Stored entries:
============================================================

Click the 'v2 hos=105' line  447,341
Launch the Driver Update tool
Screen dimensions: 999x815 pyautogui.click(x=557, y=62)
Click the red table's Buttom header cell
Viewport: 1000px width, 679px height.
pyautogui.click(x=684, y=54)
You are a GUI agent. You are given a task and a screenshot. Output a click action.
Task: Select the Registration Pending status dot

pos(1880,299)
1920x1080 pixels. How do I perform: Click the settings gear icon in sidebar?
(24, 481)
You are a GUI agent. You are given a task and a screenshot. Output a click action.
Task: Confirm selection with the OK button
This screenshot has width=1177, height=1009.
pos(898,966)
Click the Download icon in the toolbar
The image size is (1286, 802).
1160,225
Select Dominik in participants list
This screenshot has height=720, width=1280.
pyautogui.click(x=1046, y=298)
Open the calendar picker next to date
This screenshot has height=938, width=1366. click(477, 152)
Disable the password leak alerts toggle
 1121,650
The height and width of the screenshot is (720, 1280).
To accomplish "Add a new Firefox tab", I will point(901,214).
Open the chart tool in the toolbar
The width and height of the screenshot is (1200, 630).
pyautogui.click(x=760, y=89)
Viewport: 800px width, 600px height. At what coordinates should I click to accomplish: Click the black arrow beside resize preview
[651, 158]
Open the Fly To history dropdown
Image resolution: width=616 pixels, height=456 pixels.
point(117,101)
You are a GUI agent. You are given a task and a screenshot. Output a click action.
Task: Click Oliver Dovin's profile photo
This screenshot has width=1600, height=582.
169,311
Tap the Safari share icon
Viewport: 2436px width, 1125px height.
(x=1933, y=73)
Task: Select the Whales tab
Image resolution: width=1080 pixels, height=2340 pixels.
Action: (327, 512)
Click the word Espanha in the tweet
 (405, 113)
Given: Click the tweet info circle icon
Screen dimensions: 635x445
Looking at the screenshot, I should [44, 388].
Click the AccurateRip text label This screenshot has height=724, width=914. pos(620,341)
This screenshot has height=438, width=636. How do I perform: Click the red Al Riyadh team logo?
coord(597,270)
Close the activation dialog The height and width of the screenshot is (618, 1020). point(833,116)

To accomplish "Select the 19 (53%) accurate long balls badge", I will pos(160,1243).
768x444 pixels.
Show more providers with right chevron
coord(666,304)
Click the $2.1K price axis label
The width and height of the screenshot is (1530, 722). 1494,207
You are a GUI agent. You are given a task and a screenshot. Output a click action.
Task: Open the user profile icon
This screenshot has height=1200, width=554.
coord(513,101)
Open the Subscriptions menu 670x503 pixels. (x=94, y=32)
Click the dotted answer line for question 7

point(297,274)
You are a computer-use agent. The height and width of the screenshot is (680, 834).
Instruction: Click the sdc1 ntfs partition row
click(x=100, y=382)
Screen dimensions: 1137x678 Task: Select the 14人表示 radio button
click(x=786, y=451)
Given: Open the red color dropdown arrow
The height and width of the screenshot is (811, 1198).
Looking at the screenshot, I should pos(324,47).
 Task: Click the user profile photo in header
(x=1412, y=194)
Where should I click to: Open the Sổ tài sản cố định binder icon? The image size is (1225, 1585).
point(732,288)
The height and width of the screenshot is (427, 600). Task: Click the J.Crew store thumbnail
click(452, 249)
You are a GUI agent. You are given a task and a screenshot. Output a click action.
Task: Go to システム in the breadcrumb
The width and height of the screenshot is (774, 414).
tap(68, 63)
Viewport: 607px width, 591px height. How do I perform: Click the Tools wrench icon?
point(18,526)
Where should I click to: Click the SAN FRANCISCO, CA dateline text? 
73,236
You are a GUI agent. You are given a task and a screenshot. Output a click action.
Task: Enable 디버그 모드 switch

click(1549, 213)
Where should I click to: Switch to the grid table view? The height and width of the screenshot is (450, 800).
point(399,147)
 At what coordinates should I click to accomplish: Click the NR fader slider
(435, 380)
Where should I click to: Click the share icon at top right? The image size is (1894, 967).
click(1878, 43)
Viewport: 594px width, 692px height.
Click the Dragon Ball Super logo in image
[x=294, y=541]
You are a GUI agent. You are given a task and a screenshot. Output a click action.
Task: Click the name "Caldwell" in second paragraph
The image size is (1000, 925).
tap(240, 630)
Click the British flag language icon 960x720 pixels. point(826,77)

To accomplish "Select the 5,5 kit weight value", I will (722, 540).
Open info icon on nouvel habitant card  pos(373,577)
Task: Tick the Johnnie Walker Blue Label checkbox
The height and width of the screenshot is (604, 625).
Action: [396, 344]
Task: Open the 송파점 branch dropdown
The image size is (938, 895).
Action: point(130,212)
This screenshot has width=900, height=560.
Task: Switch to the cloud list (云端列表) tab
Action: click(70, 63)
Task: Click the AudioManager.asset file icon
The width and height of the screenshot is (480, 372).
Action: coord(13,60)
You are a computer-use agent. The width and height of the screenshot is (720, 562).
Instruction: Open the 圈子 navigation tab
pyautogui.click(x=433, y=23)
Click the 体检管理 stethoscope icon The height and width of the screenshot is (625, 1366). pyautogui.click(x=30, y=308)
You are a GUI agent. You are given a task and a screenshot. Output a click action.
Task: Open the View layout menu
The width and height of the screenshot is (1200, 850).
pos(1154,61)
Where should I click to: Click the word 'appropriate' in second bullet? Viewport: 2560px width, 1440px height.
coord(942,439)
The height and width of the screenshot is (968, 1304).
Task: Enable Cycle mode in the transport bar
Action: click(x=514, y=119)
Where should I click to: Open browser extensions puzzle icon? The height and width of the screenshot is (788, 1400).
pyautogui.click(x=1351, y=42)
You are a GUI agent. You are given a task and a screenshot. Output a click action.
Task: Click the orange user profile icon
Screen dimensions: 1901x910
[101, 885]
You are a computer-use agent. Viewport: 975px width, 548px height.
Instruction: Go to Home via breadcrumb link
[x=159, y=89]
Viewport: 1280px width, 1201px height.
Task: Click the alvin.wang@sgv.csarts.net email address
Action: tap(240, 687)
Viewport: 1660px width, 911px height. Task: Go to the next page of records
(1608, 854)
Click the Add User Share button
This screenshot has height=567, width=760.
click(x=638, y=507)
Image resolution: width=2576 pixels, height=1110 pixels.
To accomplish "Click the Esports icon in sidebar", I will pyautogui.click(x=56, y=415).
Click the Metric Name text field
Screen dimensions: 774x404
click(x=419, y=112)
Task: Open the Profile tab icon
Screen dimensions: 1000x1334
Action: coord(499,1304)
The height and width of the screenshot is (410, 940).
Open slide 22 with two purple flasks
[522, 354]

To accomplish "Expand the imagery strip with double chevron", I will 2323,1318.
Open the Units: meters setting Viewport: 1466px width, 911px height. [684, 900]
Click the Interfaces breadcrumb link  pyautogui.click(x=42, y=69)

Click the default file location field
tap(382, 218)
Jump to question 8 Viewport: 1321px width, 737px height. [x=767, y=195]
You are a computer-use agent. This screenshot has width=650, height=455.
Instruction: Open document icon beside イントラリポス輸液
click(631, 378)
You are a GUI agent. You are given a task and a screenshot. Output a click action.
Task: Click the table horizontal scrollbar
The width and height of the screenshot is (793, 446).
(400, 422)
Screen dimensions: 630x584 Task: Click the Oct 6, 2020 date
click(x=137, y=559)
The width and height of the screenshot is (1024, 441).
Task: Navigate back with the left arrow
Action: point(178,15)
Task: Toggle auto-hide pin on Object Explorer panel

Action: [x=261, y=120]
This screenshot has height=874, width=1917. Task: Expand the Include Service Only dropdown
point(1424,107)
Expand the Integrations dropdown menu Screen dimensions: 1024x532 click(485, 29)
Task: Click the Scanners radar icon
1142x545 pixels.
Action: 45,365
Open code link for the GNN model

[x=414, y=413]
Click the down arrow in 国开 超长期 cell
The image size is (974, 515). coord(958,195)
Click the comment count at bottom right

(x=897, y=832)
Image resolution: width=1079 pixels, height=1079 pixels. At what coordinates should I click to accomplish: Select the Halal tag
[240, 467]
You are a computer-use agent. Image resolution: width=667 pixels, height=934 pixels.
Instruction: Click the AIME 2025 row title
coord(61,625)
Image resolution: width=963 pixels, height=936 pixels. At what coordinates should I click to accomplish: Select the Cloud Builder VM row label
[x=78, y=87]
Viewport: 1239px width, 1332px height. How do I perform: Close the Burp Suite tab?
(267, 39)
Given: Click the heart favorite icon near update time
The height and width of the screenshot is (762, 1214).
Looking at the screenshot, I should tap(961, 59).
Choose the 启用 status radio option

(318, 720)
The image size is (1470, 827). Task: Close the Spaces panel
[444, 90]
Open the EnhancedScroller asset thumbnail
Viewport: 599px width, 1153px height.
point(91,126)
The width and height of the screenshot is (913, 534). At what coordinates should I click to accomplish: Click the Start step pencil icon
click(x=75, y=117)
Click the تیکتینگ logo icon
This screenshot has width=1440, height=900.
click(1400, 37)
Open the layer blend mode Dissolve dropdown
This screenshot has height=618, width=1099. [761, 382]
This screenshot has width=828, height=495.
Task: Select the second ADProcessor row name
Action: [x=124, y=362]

============================================================

## WHAT THE TASK REQUIRES
Output nothing but the line containing "This screenshot has height=874, width=1917." and each line after it in the entries above, exactly as written.

## ANSWER BELOW
This screenshot has height=874, width=1917. Task: Expand the Include Service Only dropdown
point(1424,107)
Expand the Integrations dropdown menu Screen dimensions: 1024x532 click(485, 29)
Task: Click the Scanners radar icon
1142x545 pixels.
Action: 45,365
Open code link for the GNN model

[x=414, y=413]
Click the down arrow in 国开 超长期 cell
The image size is (974, 515). coord(958,195)
Click the comment count at bottom right

(x=897, y=832)
Image resolution: width=1079 pixels, height=1079 pixels. At what coordinates should I click to accomplish: Select the Halal tag
[240, 467]
You are a computer-use agent. Image resolution: width=667 pixels, height=934 pixels.
Instruction: Click the AIME 2025 row title
coord(61,625)
Image resolution: width=963 pixels, height=936 pixels. At what coordinates should I click to accomplish: Select the Cloud Builder VM row label
[x=78, y=87]
Viewport: 1239px width, 1332px height. How do I perform: Close the Burp Suite tab?
(267, 39)
Given: Click the heart favorite icon near update time
The height and width of the screenshot is (762, 1214).
Looking at the screenshot, I should tap(961, 59).
Choose the 启用 status radio option

(318, 720)
The image size is (1470, 827). Task: Close the Spaces panel
[444, 90]
Open the EnhancedScroller asset thumbnail
Viewport: 599px width, 1153px height.
point(91,126)
The width and height of the screenshot is (913, 534). At what coordinates should I click to accomplish: Click the Start step pencil icon
click(x=75, y=117)
Click the تیکتینگ logo icon
This screenshot has width=1440, height=900.
click(1400, 37)
Open the layer blend mode Dissolve dropdown
This screenshot has height=618, width=1099. [761, 382]
This screenshot has width=828, height=495.
Task: Select the second ADProcessor row name
Action: [x=124, y=362]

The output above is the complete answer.